Researchers from São Paulo and Minas Gerais show how to build carbon nanotubes that slide almost without friction

SERGIO LEGOAS / UNICAMP Virtual dumbbells: the best format for a nano-oscillator, working without any loss of energySERGIO LEGOAS / UNICAMP

The two structures on the right are reminiscent of a pair of dumbbells, but they would never be of any use in doing exercises. Actually, they represent tubes made up of 6,000 carbon atoms, the same chemical element that makes up pencil leads – that is very small, even compared with a simple pinhead, which is made up of a quantity of atoms that corresponds to the number 1 followed by 18 zeroes.

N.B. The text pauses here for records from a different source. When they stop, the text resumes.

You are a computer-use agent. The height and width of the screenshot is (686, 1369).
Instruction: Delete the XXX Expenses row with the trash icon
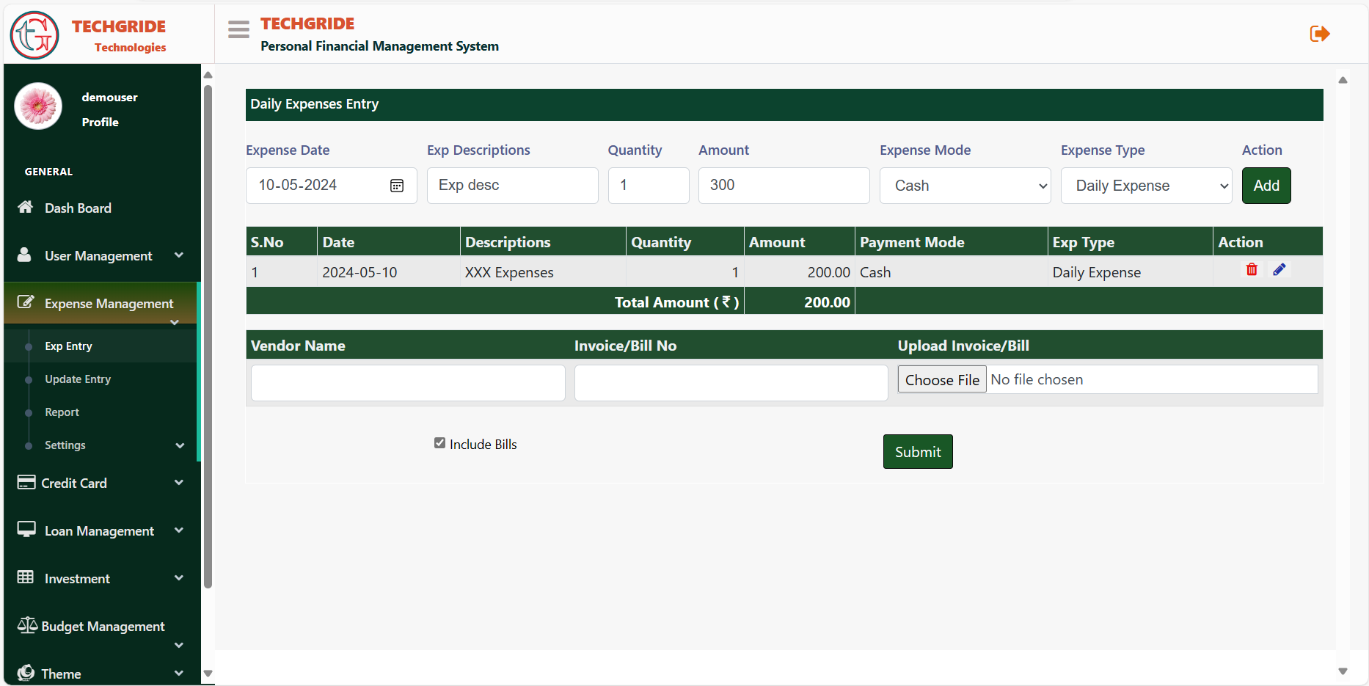point(1252,270)
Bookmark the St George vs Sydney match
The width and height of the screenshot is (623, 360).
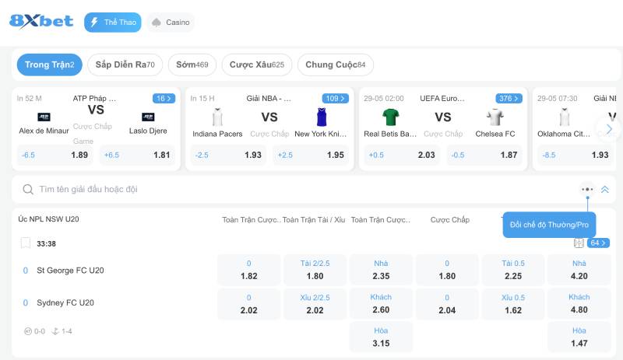pyautogui.click(x=26, y=243)
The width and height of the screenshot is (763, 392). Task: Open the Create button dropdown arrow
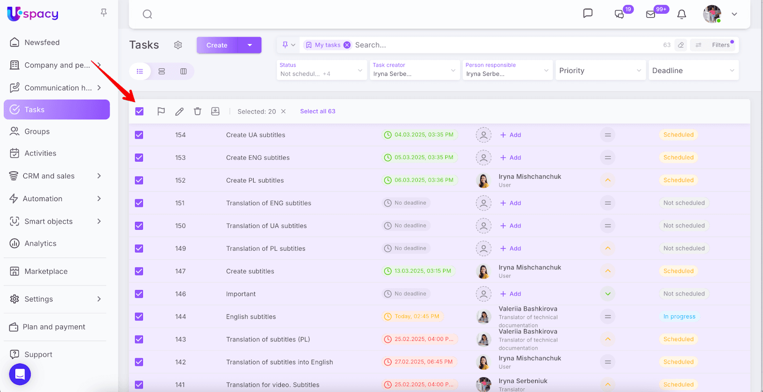click(250, 45)
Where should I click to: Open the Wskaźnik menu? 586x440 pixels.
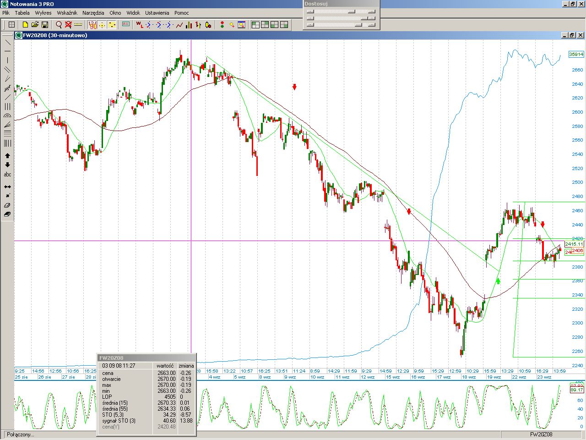(67, 13)
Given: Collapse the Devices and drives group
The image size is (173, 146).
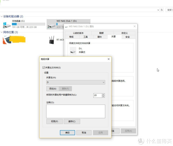Looking at the screenshot, I should tap(1, 16).
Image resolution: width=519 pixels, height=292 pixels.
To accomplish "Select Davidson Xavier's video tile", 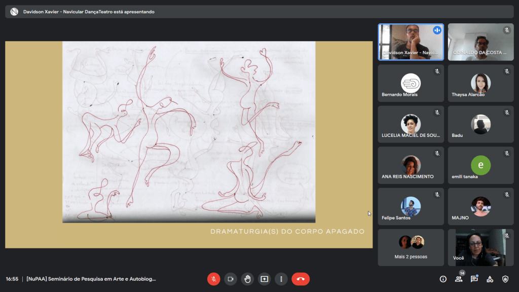I will tap(411, 42).
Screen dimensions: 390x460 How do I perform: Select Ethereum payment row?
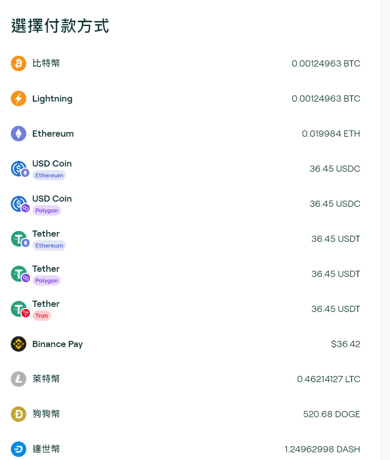(53, 134)
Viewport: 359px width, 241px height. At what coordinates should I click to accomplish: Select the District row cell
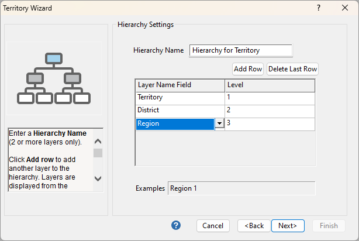click(180, 110)
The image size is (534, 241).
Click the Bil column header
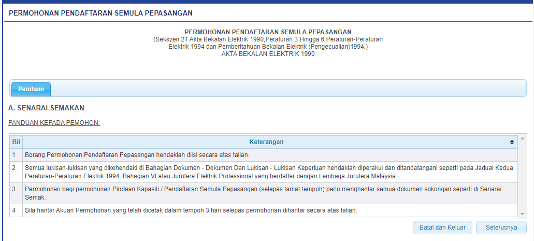(x=16, y=142)
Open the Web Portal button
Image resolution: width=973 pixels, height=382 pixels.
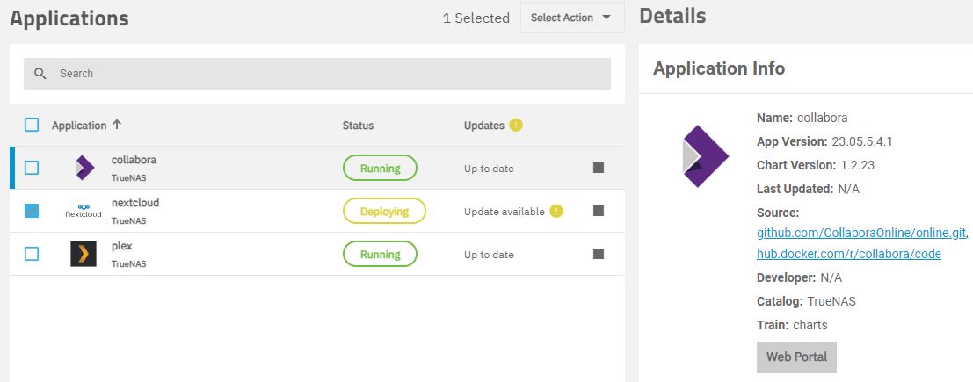point(796,357)
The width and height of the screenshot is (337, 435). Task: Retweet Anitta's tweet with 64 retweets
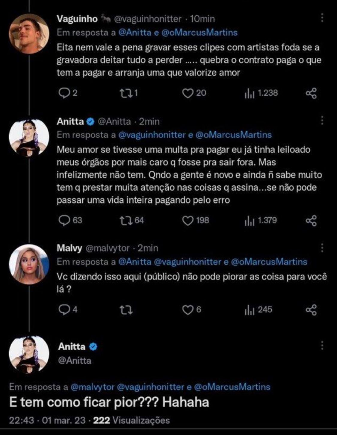(125, 221)
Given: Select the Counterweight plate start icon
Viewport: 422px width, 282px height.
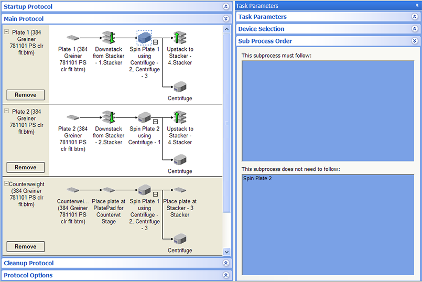Looking at the screenshot, I should 73,190.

Visible here only because they were magnified 30 million times, these cylinders are part of a microscopic world in which phenomena are by laws that often escape from day to day logic, in which the unit of measurement is the nanometer, which is one billionth part of a meter. Made from a random association of carbon atoms from graphite vapor bombarded by a laser, the dumbbells, or nanotubes, as they are called, measure 1.4 nanometers in diameter – about 100,000 times less than the thickness of a strand of hair – and 8.2 nanometers in length. Actually, each dumbbell consists of two nanotubes: an outer one, and, inside it, a smaller one, represented in yellow in the diagram.

In an article that made the cover of the February 7 issue of the most important scientific magazine on physics, Physical Review Letters, a team made up of physicists from the State University of Campinas (Unicamp) and from Federal University of Juiz de Fora (UFJF) showed that the dumbbell format is the simplest shape to make it possible for this set of two nanotubes to work like a nano-oscillator: a mechanism in which, after an initial impulse, the smaller tube moves from one extremity to the other in an interminable oscillatory movement, capable of lasting a practically indefinite period of time.

Nanotubes are something like the Lilliputians, the tiny inhabitants of Lilliput, the city created by Irish writer Jonathan Swift in Gulliver’s Travels, in the eyes of the giant who gives the book its name. The role of Gulliver is played by today’s electronic oscillators, 10 million times bigger. It is nowadays with these devices that one manages to generate or to capture electromagnetic waves, like those used in transmissions by radio, television and mobile telephony. Another example in daily life of devices with oscillators is the computer, in which the clock, which indicates speed, registers the average number of operations that the processor (chip) is capable of carrying out each second.

In ten years, nano-oscillators may lead to a new generation of electronic equipment, with carbon instead of silicon as the raw material. They would make it possible to generate new telecommunications transmission bands and electrical and electronic equipment that would be quicker and more durable, since the material is extremely resistant. For the time being, the dumbbells exist only in a virtual environment, but they already symbolize an economical and versatile alternative, capable of operating at frequencies almost 40 times higher than today’s oscillators, reaching up to 38 gigahertz (GHz) – one hertz, the unit of measurement of frequency, corresponds to one oscillation per second. “The great merit of this work was to have surpassed the gigahertz barrier”, says physicist Douglas Soares Galvão, from Unicamp, who coordinated the study, which was done using simulations on a computer.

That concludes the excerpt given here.